A Portaria SRE 07/2026, publicada pela Secretaria da Fazenda e Planejamento do Estado de São Paulo (SEFAZ/SP), trouxe novas regras para o aproveitamento de créditos de ICMS relacionados aos estoques de mercadorias que deixaram de integrar o regime de substituição tributária (ST).
A norma disciplina os procedimentos aplicáveis aos contribuintes enquadrados no Regime Periódico de Apuração (RPA) quando ocorre uma mudança no tratamento tributário de determinadas mercadorias, especialmente nos casos em que produtos deixam de estar sujeitos ao ICMS por substituição tributária.
Entre os principais pontos está a alteração no prazo para apropriação do crédito apurado sobre o estoque existente na data em que a mercadoria é excluída do regime de ST.
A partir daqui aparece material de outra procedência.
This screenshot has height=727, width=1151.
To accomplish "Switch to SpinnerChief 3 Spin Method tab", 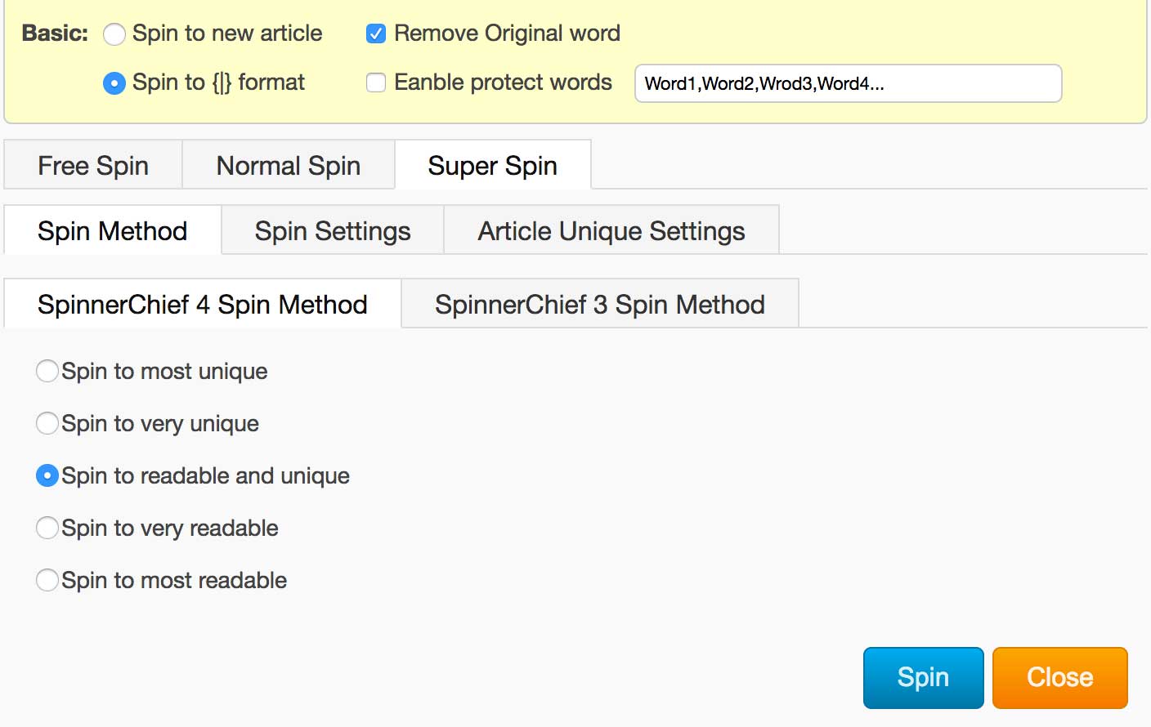I will point(599,305).
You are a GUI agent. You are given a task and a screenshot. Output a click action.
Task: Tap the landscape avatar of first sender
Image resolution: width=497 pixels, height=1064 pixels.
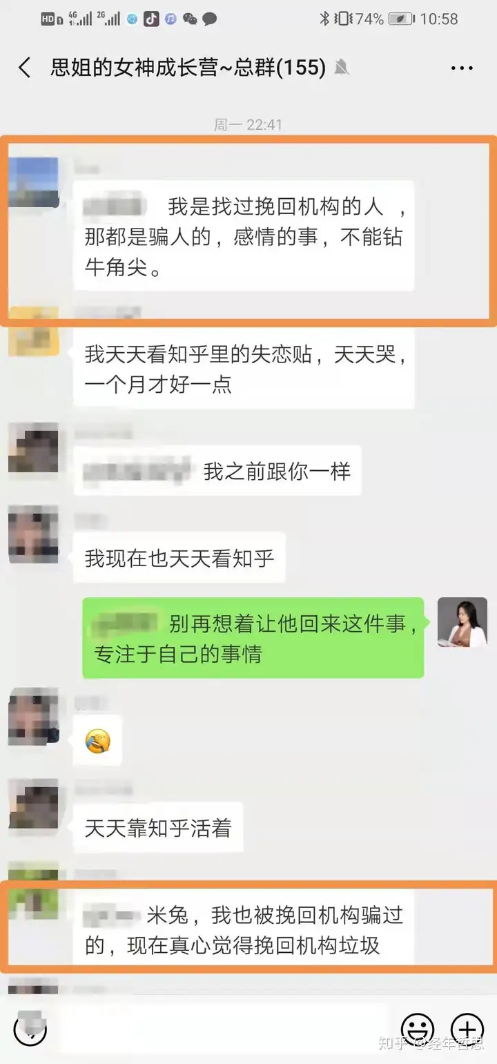tap(33, 182)
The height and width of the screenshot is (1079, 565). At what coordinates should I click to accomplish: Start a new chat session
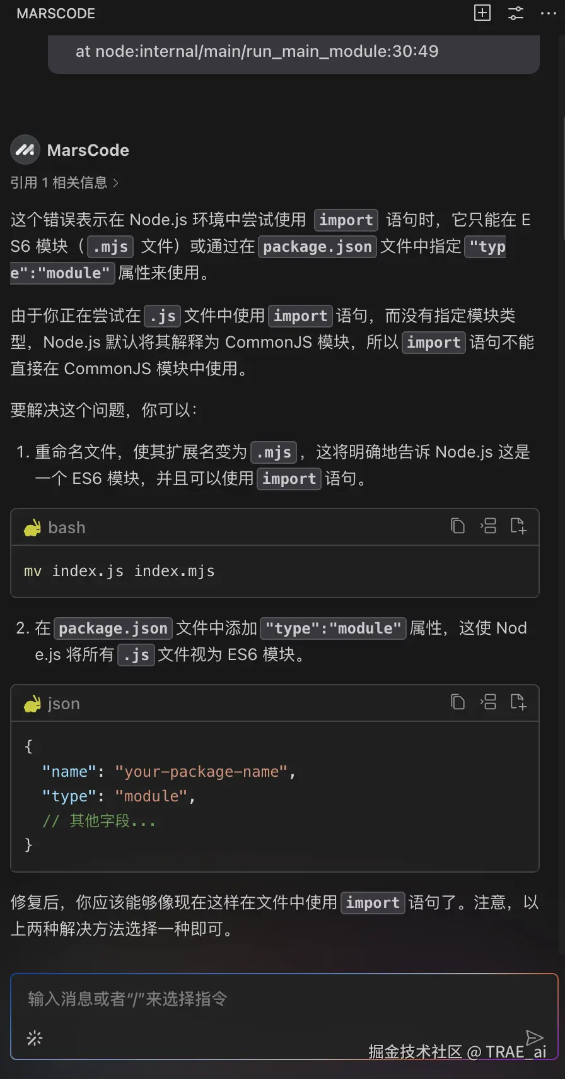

Crédito de ICMS volta a ser apropriado em 12 parcelas
Com a Portaria SRE 07/2026, o crédito de ICMS apurado sobre o estoque passa novamente a ser apropriado em 12 parcelas mensais, iguais e sucessivas.
A sistemática retoma o prazo originalmente estabelecido pela Portaria CAT 28/2020.
Na prática, a nova regra modifica o procedimento estabelecido pela Portaria SRE 65/2025, que havia ampliado o período de apropriação para 24 parcelas mensais.
Assim, o contribuinte sujeito às novas disposições deverá considerar novamente o período de 12 meses para realizar a apropriação do crédito correspondente ao estoque das mercadorias retiradas do regime de substituição tributária.
Quando deve ser lançada a primeira parcela?
Outro ponto importante da Portaria SRE 07/2026 diz respeito ao início da apropriação.
A primeira parcela do crédito deverá ser registrada no próprio mês em que começar a produzir efeitos a exclusão da mercadoria do regime de substituição tributária.
Esse aspecto exige atenção das empresas, especialmente na identificação correta da data de vigência da alteração do regime aplicável aos produtos mantidos em estoque.
Como ficam os créditos apropriados em janeiro e fevereiro de 2026?
A Portaria SRE 07/2026 também estabelece uma regra de transição para os contribuintes que já haviam iniciado a apropriação dos créditos utilizando o critério anterior.
A regra alcança aqueles que, nas apurações referentes a janeiro e fevereiro de 2026, apropriaram o crédito correspondente a 1/24 do valor total.
Para adequação ao novo procedimento, esses contribuintes poderão efetuar um lançamento complementar extemporâneo, correspondente a 2/24 do montante do crédito.
O objetivo é ajustar os valores já apropriados ao novo critério estabelecido pela portaria.
Depois dessa regularização, o saldo remanescente deverá ser apropriado mensalmente na proporção de 1/12.
Quais setores podem ser impactados pela Portaria SRE 07/2026?
A mudança merece atenção de empresas que comercializam produtos recentemente excluídos do regime de substituição tributária no Estado de São Paulo.
Entre os segmentos potencialmente alcançados estão:
- perfumaria;
- cosméticos;
- medicamentos;
- bebidas alcoólicas;
- produtos alimentícios;
- além de outros setores com mercadorias retiradas do regime de ST por portarias recentes.
Para essas empresas, a alteração pode exigir revisão dos procedimentos utilizados para levantamento dos estoques, cálculo dos créditos e realização dos respectivos lançamentos na apuração do ICMS.
Empresas devem revisar a apropriação dos créditos de ICMS
A mudança de 24 para 12 parcelas mensais torna importante a revisão dos controles fiscais relacionados às mercadorias excluídas da substituição tributária.
Além de verificar quais produtos foram alcançados pelas alterações recentes, os contribuintes do RPA precisam observar o período correto de apropriação e, quando aplicável, realizar os ajustes referentes aos créditos registrados nas apurações de janeiro e fevereiro de 2026.
A atenção aos procedimentos estabelecidos pela Portaria SRE 07/2026 é importante para que a apropriação dos créditos de ICMS sobre estoques seja realizada de acordo com o novo critério.
Diante das mudanças recentes envolvendo o regime de substituição tributária em São Paulo, o acompanhamento das normas publicadas pela SEFAZ/SP e a revisão dos procedimentos fiscais tornam-se ainda mais relevantes para empresas dos setores impactados.